Saved entries:
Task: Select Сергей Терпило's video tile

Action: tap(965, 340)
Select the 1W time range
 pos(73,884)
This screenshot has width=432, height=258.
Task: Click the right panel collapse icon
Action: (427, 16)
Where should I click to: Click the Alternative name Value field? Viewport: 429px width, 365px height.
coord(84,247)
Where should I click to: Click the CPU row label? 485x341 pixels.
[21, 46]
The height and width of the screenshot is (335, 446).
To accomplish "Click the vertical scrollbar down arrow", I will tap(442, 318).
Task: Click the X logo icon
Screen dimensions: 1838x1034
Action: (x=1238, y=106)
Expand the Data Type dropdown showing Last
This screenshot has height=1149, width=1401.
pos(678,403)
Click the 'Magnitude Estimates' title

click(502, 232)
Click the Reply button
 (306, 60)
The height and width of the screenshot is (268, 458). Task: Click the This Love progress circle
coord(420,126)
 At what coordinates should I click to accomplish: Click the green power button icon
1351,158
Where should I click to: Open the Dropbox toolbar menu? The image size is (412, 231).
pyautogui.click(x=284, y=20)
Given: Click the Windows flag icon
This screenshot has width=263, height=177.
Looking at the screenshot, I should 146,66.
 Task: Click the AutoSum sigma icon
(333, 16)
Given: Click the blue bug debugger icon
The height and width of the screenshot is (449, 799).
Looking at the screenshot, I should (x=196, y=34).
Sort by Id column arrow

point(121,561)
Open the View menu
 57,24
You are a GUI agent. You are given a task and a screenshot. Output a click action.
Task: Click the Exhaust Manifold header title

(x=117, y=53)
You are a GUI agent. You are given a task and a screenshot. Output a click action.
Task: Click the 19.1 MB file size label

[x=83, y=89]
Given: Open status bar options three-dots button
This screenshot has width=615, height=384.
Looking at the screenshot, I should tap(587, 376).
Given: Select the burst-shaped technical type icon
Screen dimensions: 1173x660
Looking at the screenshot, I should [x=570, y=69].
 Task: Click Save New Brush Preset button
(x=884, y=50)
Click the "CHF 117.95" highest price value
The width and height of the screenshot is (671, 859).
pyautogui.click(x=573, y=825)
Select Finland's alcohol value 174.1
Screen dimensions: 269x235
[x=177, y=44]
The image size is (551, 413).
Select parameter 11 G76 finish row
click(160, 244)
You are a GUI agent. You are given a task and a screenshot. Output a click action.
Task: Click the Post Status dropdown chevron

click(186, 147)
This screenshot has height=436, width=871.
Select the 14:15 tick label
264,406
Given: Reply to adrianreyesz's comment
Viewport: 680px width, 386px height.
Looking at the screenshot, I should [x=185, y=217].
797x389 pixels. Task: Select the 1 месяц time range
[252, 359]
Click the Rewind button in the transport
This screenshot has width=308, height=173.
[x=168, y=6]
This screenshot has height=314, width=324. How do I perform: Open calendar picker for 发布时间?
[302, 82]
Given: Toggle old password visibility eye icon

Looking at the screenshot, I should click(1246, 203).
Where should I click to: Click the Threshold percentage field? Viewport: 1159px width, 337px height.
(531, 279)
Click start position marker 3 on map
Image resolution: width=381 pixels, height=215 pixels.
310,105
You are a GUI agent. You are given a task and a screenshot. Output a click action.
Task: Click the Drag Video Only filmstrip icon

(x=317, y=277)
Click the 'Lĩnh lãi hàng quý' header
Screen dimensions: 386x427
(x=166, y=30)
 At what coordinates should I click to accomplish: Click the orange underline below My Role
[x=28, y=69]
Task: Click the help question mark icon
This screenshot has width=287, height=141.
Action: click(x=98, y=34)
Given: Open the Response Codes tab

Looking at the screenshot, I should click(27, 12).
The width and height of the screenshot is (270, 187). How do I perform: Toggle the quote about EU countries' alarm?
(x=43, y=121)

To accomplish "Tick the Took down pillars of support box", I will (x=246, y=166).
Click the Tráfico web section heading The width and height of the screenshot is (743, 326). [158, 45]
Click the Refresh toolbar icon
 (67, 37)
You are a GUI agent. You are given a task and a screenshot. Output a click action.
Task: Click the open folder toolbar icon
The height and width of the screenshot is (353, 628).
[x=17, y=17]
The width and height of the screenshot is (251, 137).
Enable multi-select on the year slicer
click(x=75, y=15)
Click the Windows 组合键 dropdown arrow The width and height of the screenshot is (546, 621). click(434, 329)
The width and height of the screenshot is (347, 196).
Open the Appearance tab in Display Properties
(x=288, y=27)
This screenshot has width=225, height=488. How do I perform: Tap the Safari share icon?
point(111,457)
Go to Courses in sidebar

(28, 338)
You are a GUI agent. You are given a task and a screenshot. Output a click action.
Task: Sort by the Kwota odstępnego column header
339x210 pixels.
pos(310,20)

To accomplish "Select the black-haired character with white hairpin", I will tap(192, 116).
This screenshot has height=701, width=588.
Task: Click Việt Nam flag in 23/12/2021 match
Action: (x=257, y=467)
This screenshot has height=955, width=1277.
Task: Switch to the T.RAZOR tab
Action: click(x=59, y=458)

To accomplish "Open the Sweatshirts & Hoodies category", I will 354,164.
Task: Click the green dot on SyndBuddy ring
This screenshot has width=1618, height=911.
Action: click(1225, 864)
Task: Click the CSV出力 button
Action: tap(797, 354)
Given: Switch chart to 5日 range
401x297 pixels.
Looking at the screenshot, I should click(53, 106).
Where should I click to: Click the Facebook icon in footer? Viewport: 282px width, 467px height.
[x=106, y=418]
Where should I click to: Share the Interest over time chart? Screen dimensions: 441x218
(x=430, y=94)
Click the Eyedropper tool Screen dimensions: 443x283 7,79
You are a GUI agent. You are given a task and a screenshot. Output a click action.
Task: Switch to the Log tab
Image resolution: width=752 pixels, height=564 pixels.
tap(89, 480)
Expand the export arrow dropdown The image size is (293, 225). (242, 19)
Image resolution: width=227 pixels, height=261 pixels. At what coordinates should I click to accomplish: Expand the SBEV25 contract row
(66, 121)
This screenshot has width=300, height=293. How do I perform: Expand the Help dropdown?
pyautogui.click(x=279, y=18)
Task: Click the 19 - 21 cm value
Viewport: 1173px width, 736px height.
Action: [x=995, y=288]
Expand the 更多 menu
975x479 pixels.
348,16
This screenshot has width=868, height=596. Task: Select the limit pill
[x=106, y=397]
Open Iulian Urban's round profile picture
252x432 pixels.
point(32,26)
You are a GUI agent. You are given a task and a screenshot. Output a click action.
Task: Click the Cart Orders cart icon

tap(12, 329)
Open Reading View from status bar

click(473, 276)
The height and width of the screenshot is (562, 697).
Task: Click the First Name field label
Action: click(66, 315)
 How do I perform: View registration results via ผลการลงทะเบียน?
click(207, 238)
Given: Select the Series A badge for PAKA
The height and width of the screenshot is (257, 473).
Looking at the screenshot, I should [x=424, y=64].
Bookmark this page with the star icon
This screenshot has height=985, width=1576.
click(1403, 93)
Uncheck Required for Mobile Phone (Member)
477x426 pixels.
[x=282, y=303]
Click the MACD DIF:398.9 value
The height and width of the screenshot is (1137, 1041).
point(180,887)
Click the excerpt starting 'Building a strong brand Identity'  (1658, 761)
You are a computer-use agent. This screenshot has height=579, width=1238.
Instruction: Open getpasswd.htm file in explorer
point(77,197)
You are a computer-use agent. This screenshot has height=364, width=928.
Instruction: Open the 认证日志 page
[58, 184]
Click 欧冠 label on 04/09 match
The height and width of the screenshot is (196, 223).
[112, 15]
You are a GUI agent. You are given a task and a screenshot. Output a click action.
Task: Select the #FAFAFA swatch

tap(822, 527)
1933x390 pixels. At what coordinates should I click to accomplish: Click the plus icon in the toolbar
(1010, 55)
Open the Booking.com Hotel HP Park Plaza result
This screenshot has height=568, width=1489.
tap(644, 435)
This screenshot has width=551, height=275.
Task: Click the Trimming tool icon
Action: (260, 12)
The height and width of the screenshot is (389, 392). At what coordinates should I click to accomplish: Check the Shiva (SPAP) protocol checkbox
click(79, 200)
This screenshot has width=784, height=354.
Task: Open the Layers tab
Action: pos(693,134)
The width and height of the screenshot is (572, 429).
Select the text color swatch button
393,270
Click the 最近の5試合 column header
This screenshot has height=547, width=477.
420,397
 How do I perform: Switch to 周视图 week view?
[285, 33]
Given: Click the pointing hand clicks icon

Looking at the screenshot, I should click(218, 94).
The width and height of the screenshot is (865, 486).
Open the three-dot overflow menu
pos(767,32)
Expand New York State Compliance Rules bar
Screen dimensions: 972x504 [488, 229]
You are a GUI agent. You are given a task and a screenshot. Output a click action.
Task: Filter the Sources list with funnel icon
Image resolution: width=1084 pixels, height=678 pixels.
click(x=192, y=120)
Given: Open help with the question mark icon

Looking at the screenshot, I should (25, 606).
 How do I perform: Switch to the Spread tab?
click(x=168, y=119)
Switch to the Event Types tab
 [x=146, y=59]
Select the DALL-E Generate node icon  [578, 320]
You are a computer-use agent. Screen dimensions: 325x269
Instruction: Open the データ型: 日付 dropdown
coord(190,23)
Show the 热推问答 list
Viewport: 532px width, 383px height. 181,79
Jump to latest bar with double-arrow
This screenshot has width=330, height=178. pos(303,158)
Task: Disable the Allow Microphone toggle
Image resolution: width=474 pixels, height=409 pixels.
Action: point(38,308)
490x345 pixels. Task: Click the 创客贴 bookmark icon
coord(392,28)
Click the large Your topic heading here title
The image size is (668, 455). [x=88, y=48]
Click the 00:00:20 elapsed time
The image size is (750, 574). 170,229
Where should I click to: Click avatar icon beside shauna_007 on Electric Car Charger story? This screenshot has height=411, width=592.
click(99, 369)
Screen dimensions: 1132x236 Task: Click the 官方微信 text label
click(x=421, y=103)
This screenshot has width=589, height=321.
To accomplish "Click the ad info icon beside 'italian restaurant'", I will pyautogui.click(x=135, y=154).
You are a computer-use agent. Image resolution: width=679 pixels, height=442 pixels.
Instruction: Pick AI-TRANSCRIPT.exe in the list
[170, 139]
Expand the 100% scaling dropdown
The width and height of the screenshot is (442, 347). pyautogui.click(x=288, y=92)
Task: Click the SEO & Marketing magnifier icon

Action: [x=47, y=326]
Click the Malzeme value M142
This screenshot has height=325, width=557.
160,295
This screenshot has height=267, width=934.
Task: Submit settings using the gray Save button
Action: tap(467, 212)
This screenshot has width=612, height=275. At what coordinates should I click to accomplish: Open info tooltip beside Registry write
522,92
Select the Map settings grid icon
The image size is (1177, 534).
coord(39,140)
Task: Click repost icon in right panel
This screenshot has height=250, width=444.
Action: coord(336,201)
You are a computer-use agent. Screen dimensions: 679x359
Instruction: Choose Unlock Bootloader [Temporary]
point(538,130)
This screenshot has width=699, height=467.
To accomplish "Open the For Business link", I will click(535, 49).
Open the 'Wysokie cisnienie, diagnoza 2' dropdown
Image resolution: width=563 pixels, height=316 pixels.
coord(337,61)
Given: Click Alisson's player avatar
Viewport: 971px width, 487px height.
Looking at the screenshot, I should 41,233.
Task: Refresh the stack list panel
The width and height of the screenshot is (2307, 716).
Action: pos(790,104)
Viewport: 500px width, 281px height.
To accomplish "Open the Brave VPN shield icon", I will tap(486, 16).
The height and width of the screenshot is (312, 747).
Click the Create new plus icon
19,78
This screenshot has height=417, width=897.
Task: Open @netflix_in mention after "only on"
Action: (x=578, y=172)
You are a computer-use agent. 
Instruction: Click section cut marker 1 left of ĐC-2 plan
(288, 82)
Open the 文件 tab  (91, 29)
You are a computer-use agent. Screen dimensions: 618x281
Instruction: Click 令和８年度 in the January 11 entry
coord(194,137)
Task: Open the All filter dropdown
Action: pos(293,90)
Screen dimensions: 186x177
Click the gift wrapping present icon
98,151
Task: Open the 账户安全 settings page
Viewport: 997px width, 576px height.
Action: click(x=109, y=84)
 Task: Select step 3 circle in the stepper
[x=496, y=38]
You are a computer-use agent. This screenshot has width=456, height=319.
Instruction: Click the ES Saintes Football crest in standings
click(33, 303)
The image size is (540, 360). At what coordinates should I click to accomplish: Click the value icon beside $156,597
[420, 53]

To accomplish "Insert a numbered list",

PROBLEM STATEMENT =>
Could you repeat exactly the lines above from the line with "The width and height of the screenshot is (865, 486)." up to and including the line with "This screenshot has width=589, height=321.", and only those?

OUTPUT OF THE TASK =>
The width and height of the screenshot is (865, 486).
Open the three-dot overflow menu
pos(767,32)
Expand New York State Compliance Rules bar
Screen dimensions: 972x504 [488, 229]
You are a GUI agent. You are given a task and a screenshot. Output a click action.
Task: Filter the Sources list with funnel icon
Image resolution: width=1084 pixels, height=678 pixels.
click(x=192, y=120)
Given: Open help with the question mark icon

Looking at the screenshot, I should (25, 606).
 How do I perform: Switch to the Spread tab?
click(x=168, y=119)
Switch to the Event Types tab
 [x=146, y=59]
Select the DALL-E Generate node icon  [578, 320]
You are a computer-use agent. Screen dimensions: 325x269
Instruction: Open the データ型: 日付 dropdown
coord(190,23)
Show the 热推问答 list
Viewport: 532px width, 383px height. 181,79
Jump to latest bar with double-arrow
This screenshot has width=330, height=178. pos(303,158)
Task: Disable the Allow Microphone toggle
Image resolution: width=474 pixels, height=409 pixels.
Action: point(38,308)
490x345 pixels. Task: Click the 创客贴 bookmark icon
coord(392,28)
Click the large Your topic heading here title
The image size is (668, 455). [x=88, y=48]
Click the 00:00:20 elapsed time
The image size is (750, 574). 170,229
Where should I click to: Click avatar icon beside shauna_007 on Electric Car Charger story? This screenshot has height=411, width=592.
click(99, 369)
Screen dimensions: 1132x236 Task: Click the 官方微信 text label
click(x=421, y=103)
This screenshot has width=589, height=321.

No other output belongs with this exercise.